The difference is which base you're switching from and to. Suppose $\beta = \{v_1,\dots,v_n \}$ and $\gamma = \{w_1,\dots,w_n \}$. Then say $v_i = c_{1i}w_1+\cdots+c_{ni}w_n$. We have $[v_i]_\gamma = [c_{1i} \;\; c_{2i} \;\; \cdots \;\; c_{ni}]^T$ (the $\gamma$-coordinates of $v_i$. Then
$ P = [I]_\beta^\gamma = \begin{bmatrix} [v_1]_\gamma & [v_2]_\gamma & \cdots & [v_n]_\gamma \end{bmatrix} = \begin{bmatrix} c_{11} & c_{12} & \cdots & c_{1n} \\ c_{21} & c_{22} & \cdots & c_{2n} \\ \vdots & \vdots & & \vdots \\ c_{n1} & c_{n2} & \cdots & c_{nn} \end{bmatrix}$
Here $P$ changes from $\beta$ to $\gamma$ coordinates.

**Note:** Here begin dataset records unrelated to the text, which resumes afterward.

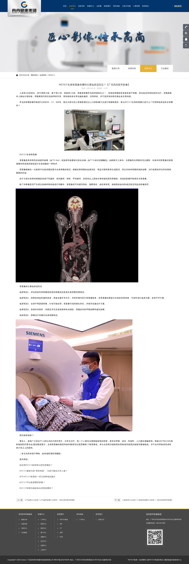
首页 (65, 6)
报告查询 (177, 6)
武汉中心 (43, 541)
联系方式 (101, 519)
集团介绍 (115, 68)
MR (61, 524)
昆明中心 (43, 524)
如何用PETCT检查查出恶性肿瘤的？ (36, 465)
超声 (61, 532)
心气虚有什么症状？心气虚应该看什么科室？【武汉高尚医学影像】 (45, 500)
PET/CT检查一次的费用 (137, 560)
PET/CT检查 (64, 519)
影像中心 (90, 6)
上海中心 (43, 550)
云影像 (98, 6)
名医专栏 (81, 6)
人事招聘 (136, 6)
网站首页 (34, 75)
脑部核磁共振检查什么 (173, 560)
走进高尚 (72, 6)
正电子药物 (126, 6)
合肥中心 (43, 545)
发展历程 (132, 68)
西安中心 (43, 528)
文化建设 (165, 68)
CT (61, 528)
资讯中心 (148, 68)
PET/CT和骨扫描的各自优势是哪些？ (36, 488)
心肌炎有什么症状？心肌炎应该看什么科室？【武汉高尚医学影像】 (143, 500)
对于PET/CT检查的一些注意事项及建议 (37, 477)
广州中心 (43, 519)
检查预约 (107, 6)
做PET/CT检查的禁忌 (155, 560)
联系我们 (145, 6)
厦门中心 (43, 532)
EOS (61, 537)
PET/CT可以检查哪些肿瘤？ (32, 482)
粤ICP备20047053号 (62, 560)
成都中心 (43, 537)
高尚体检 (116, 6)
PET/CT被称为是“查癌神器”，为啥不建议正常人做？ (44, 471)
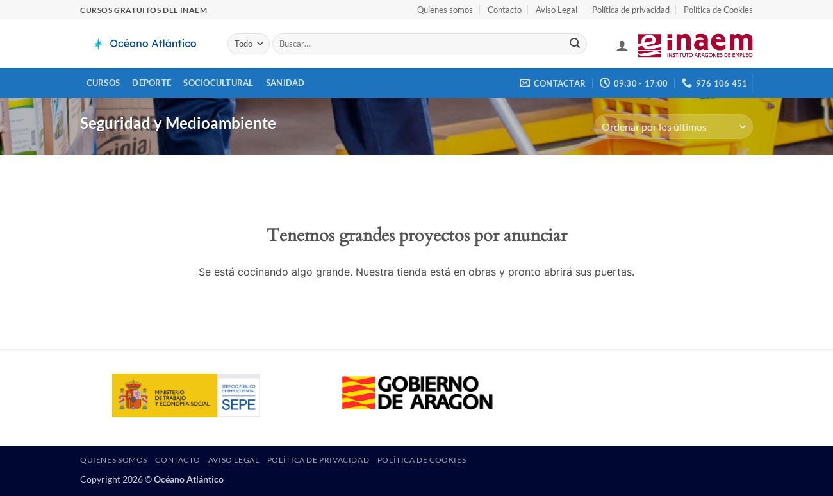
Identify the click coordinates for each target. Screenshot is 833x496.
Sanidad (285, 83)
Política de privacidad (631, 9)
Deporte (151, 83)
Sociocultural (218, 83)
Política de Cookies (718, 9)
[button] (622, 45)
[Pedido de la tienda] (673, 126)
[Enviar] (575, 44)
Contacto (505, 9)
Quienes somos (445, 9)
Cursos (103, 83)
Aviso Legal (556, 9)
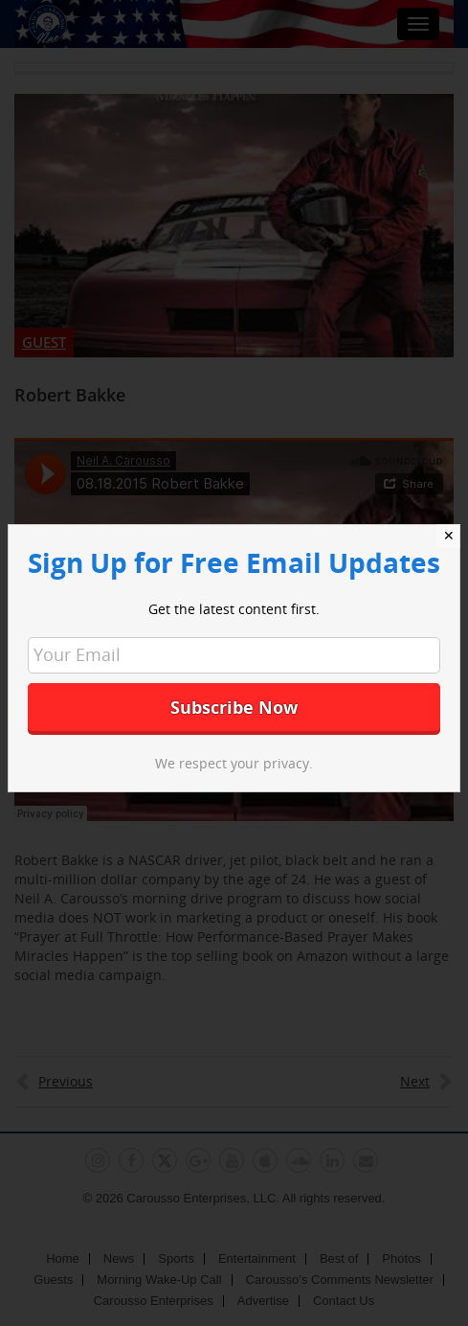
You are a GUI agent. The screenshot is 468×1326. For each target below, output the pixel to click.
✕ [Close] (449, 535)
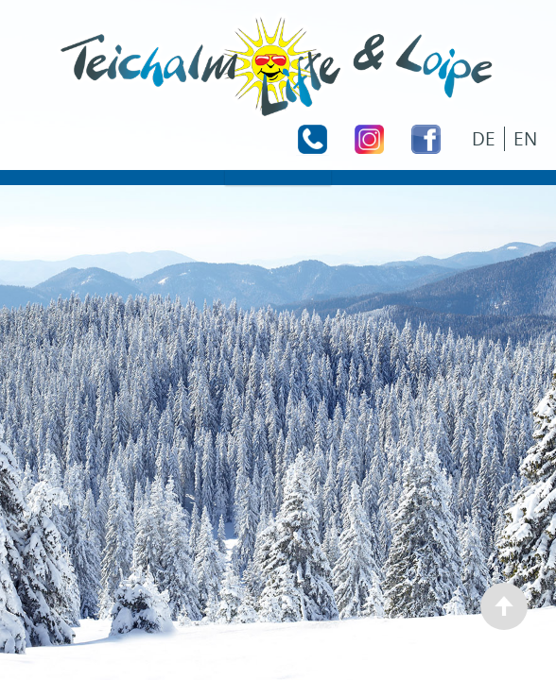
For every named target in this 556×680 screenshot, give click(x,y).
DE (483, 139)
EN (525, 139)
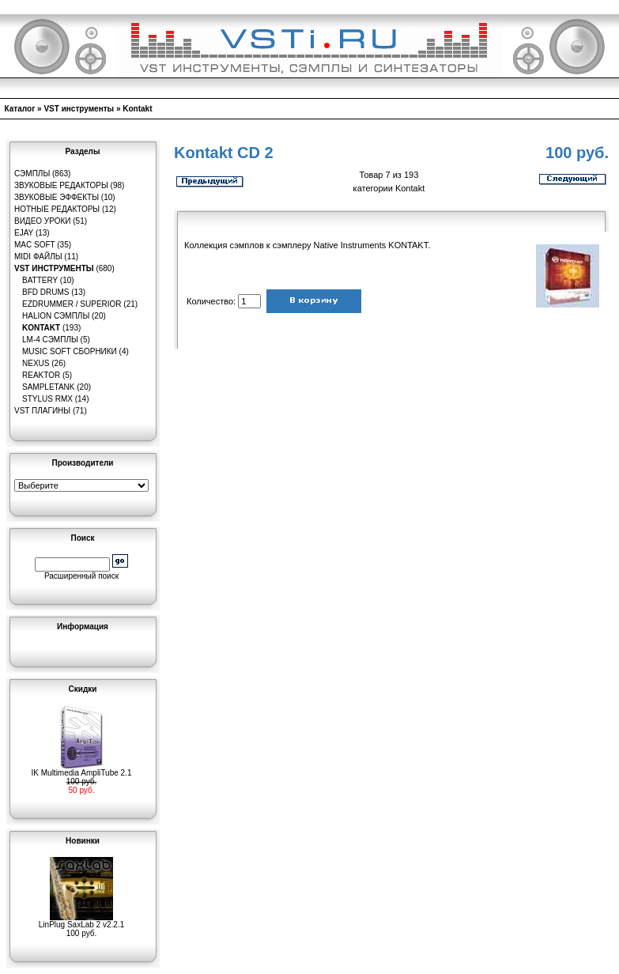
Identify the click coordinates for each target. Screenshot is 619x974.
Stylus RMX (47, 399)
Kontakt (137, 108)
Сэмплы (32, 173)
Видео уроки (42, 221)
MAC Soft (34, 244)
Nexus (35, 363)
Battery (40, 280)
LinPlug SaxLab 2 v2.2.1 (81, 921)
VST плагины (42, 410)
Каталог (20, 108)
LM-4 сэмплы (50, 339)
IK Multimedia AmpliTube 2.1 (82, 769)
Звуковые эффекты (56, 197)
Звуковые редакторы (61, 185)
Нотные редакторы (57, 209)
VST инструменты (78, 108)
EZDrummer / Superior (72, 304)
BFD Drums (45, 292)
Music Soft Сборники (69, 351)
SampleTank (48, 387)
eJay (23, 232)
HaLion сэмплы (55, 315)
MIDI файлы (38, 256)
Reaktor (41, 375)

Changing from $\gamma$ to $\beta$ coordinates would yield $Q=[I]_\gamma^\beta = \begin{bmatrix} [w_1]_\beta & [w_2]_\beta & \cdots & [w_n]_\beta \end{bmatrix}$.

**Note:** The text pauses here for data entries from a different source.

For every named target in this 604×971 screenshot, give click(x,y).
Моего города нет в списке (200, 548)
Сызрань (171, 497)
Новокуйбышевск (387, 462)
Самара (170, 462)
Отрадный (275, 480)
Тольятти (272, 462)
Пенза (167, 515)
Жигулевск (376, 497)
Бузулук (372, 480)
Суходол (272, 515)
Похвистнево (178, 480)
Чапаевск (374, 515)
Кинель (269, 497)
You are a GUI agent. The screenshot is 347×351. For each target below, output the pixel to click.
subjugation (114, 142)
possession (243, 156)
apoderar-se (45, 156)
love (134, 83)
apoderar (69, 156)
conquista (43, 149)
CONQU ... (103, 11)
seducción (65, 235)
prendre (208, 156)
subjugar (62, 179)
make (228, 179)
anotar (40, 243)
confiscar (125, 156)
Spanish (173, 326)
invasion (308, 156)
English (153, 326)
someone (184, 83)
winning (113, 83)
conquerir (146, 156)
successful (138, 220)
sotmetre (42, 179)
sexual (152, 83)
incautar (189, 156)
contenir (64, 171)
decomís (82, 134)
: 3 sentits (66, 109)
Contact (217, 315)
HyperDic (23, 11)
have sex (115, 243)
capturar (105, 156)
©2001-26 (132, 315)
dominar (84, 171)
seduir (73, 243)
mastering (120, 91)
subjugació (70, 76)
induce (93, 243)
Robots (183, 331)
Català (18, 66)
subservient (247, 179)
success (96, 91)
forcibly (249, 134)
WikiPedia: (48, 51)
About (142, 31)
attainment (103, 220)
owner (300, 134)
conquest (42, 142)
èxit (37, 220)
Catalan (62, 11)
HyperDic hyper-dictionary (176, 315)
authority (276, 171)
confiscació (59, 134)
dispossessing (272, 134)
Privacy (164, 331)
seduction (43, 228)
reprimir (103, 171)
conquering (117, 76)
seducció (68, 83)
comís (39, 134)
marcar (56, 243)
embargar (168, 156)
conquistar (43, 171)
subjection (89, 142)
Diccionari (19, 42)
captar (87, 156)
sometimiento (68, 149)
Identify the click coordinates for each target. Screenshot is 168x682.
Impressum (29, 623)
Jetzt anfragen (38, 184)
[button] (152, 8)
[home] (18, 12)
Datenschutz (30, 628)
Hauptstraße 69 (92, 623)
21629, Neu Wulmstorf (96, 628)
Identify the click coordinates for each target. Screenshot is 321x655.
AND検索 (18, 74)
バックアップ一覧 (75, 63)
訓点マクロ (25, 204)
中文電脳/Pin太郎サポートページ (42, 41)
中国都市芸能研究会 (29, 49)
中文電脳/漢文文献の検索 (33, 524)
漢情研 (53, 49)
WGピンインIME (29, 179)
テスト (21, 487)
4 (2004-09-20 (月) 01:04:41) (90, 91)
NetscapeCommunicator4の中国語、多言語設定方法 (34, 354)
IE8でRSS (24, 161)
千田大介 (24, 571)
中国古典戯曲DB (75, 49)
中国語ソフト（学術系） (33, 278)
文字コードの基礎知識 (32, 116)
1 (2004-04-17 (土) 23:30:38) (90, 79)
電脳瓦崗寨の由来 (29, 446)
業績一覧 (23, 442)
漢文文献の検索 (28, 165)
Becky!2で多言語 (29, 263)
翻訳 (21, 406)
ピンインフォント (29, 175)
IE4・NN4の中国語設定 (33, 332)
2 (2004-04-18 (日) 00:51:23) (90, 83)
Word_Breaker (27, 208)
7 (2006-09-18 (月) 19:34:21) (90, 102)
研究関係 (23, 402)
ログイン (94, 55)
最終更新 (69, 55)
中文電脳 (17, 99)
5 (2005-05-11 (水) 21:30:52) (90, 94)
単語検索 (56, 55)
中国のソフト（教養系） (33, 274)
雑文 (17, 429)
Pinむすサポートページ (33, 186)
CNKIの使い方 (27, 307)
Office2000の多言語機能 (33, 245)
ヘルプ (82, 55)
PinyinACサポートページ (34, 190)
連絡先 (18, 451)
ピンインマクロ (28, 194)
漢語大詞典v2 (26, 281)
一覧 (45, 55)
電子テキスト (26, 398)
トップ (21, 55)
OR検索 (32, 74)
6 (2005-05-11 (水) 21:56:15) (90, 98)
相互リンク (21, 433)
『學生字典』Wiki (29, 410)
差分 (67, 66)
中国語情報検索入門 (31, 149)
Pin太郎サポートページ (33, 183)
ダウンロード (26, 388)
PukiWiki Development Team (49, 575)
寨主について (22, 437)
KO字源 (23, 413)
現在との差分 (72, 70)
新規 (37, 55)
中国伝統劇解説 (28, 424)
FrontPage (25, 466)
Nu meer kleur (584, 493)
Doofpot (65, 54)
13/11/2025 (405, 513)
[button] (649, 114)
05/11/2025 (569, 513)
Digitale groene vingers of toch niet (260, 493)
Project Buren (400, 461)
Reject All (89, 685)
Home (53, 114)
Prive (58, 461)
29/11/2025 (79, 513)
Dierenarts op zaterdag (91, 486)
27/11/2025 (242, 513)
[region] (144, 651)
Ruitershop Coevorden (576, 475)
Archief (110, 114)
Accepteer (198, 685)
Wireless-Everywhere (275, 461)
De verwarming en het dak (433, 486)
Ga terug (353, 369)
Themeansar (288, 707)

Of course, $P=Q^{-1}$ and $Q=P^{-1}$.
In the end both of the matrices your notes refer to are change of basis matrices. The first changes from the old to the new and the second changes from the new to the old. If I had to venture a guess, then reason for the discrepancy has to do with which way they write conjugations (i.e. $PAP^{-1}$ versus $P^{-1}AP$). In more detail, suppose $A$ is the coordinate matrix of some linear operator written in $\beta$ coordinates. Then $B=PAP^{-1}=Q^{-1}AQ$ is the coordinate matrix in $\gamma$ coordinates. If you want inverses to appear on the left, then you refer to a change of basis as going from new to old coordinates (i.e. $Q$). If you want the inverse to appear on the right, you go with the other.
So in the end, no contradiction just different conventions. I hope this helps!